Where the service is covered in health plans, multistate employers are now carefully looking at the language in state abortion bans that were made effective by the court's ruling. Some of those bans address the "procuring" of instruments, medicines, drugs or devices with the purpose of terminating a pregnancy.
"How is that going to be interpreted?" Sobel said. "I think when they wrote this, they weren't thinking insurance companies. I think they were thinking clinicians, and they were probably thinking clinicians in the state. It's an open question about how those laws will be interpreted and whether the states have the resources to try and prosecute insurance companies and employers — and whether they politically want to do that."
Before a draft opinion of the court's ruling was leaked this spring, a survey from Mercer found that 14% of employers with 20,000 or more employees said they already provided or were planning to provide a travel and lodging benefit for employees who must travel to receive an abortion.

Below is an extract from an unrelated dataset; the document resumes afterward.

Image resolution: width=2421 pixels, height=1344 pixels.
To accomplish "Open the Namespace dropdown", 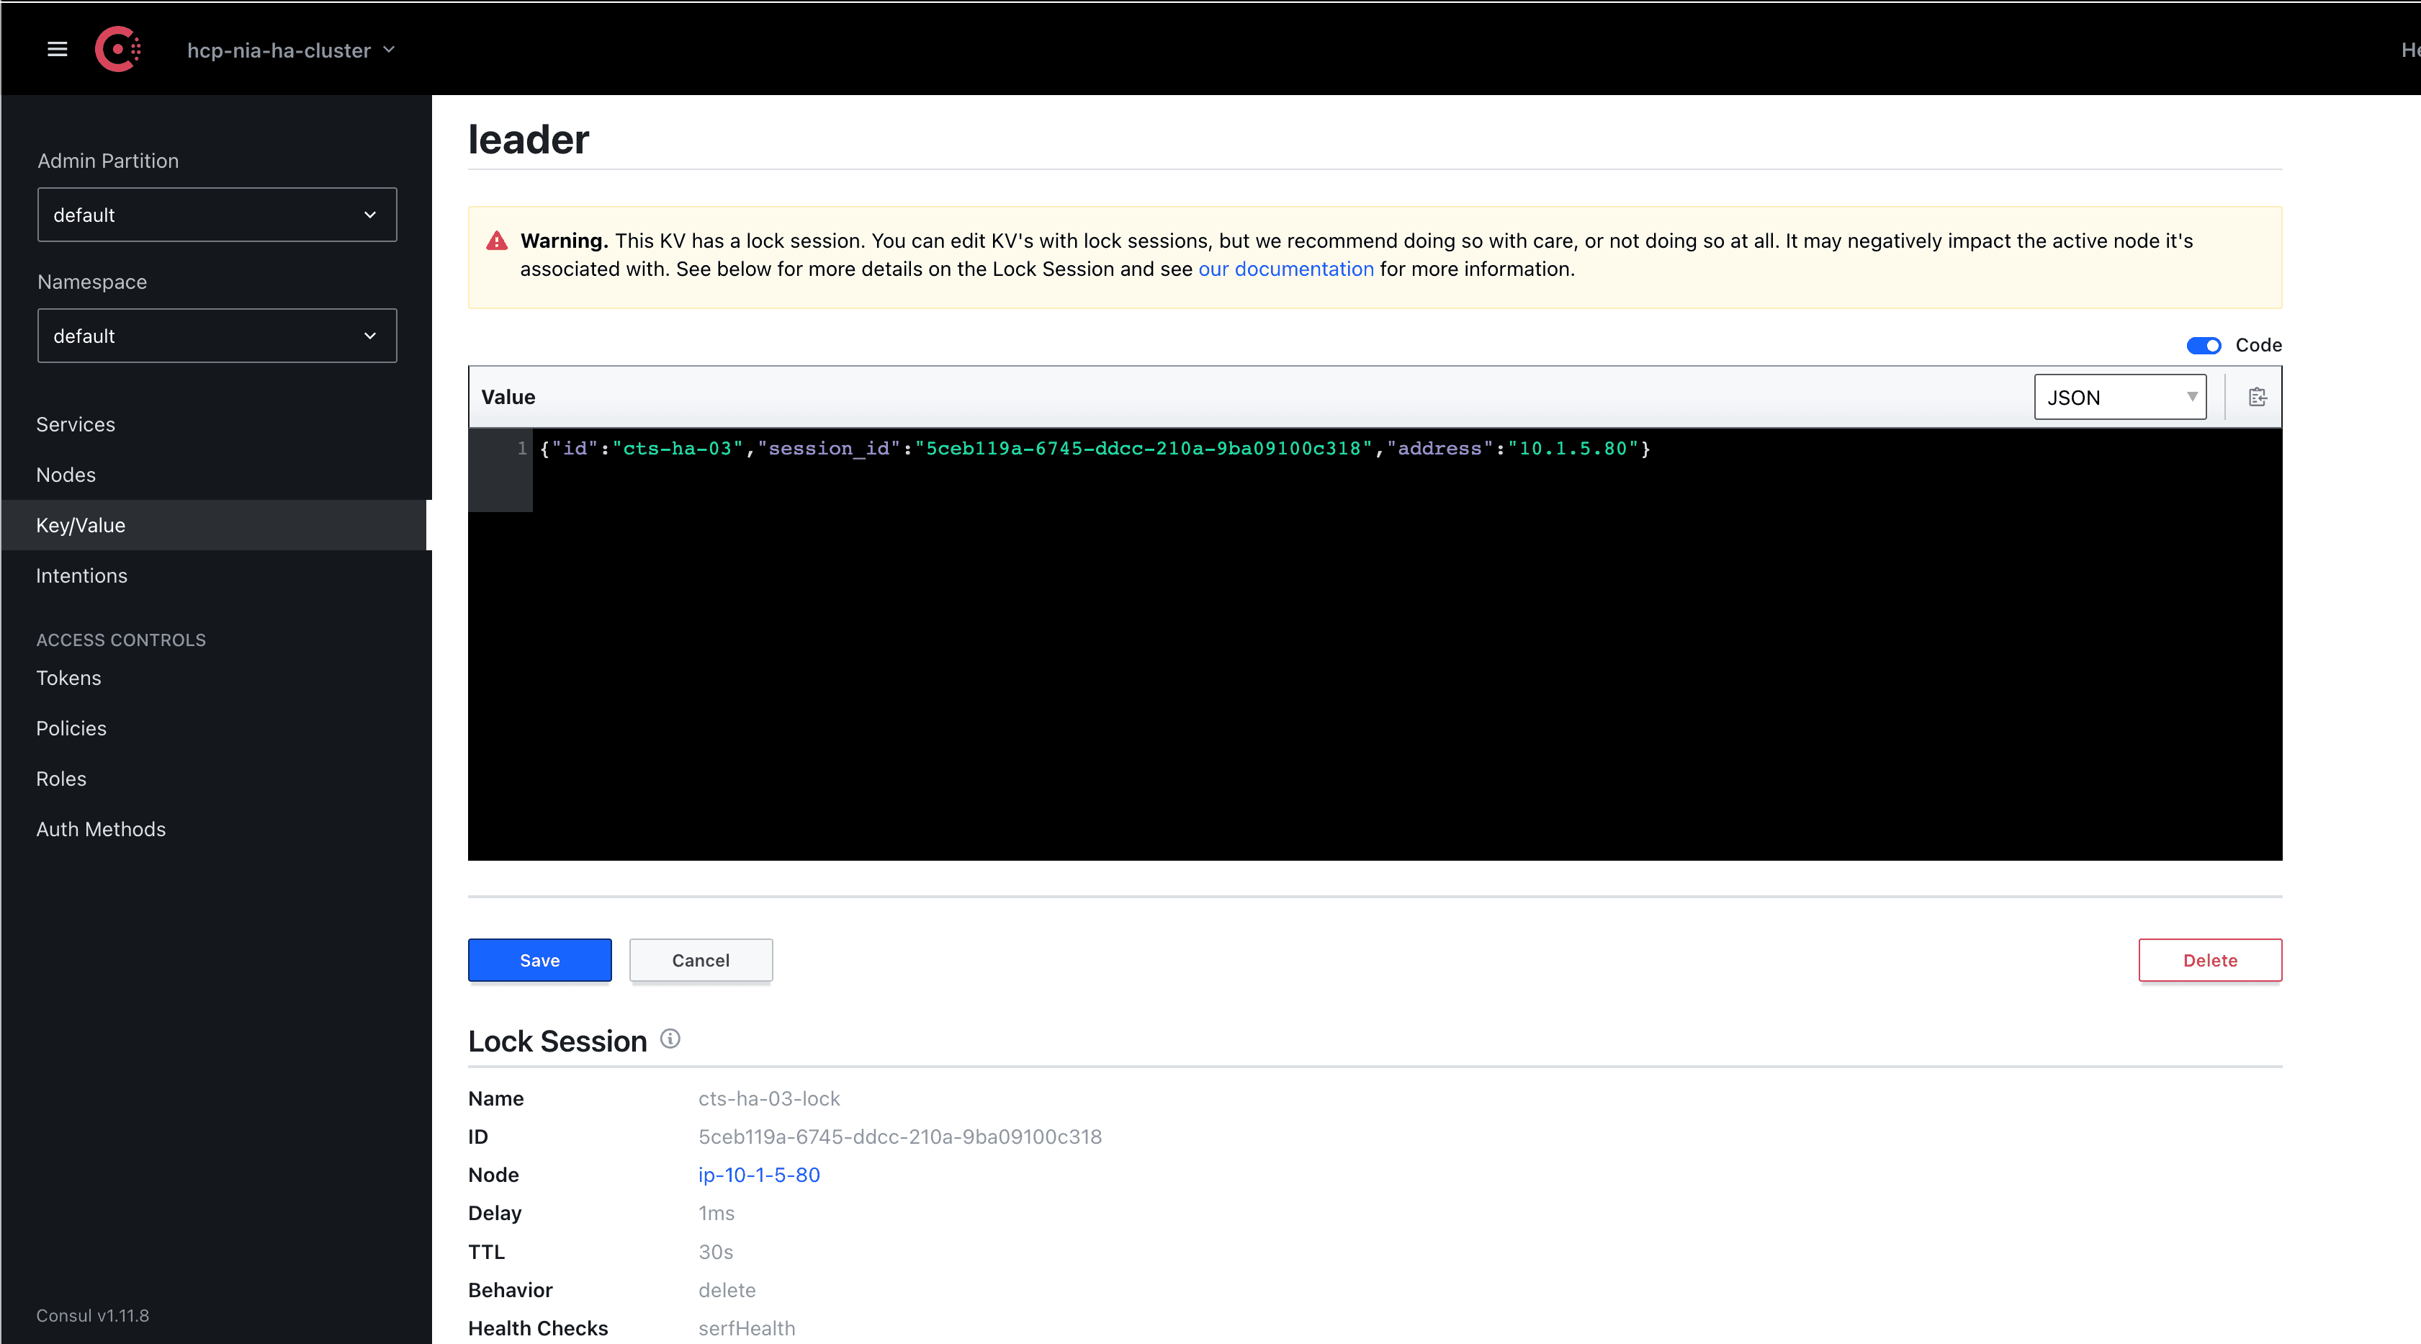I will (x=216, y=336).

Another 25% of similarly sized employers were considering it, according to the benefits consulting firm.
Research from the Society for Human Resource Management shows that nearly one-quarter of organizations agree they can better compete for talent by offering a health savings account to cover travel for reproductive care in another state.
"How these policies interact with state laws is unclear, and employers should be aware of the legal risks involved," said Emily M. Dickens, the group's chief of staff and head of government affairs.
Large employers with workers in multiple states routinely operate "self-funded" health plans that generally are not subject to state insurance laws, said Bob Radecki, a principal at Benefit Comply LLC, a St. Paul-based employee benefits compliance consulting firm. But, he said, it's less clear how state laws imposing civil or criminal penalties related to abortion might impact employers and their health plans if abortion is a covered medical benefit.
In Minnesota, about 9,100 abortions were performed in 2020, with public health insurance programs paying in about 45% of all cases, according to state data. Payment for the remainder was split roughly in half between private insurance and self-pay.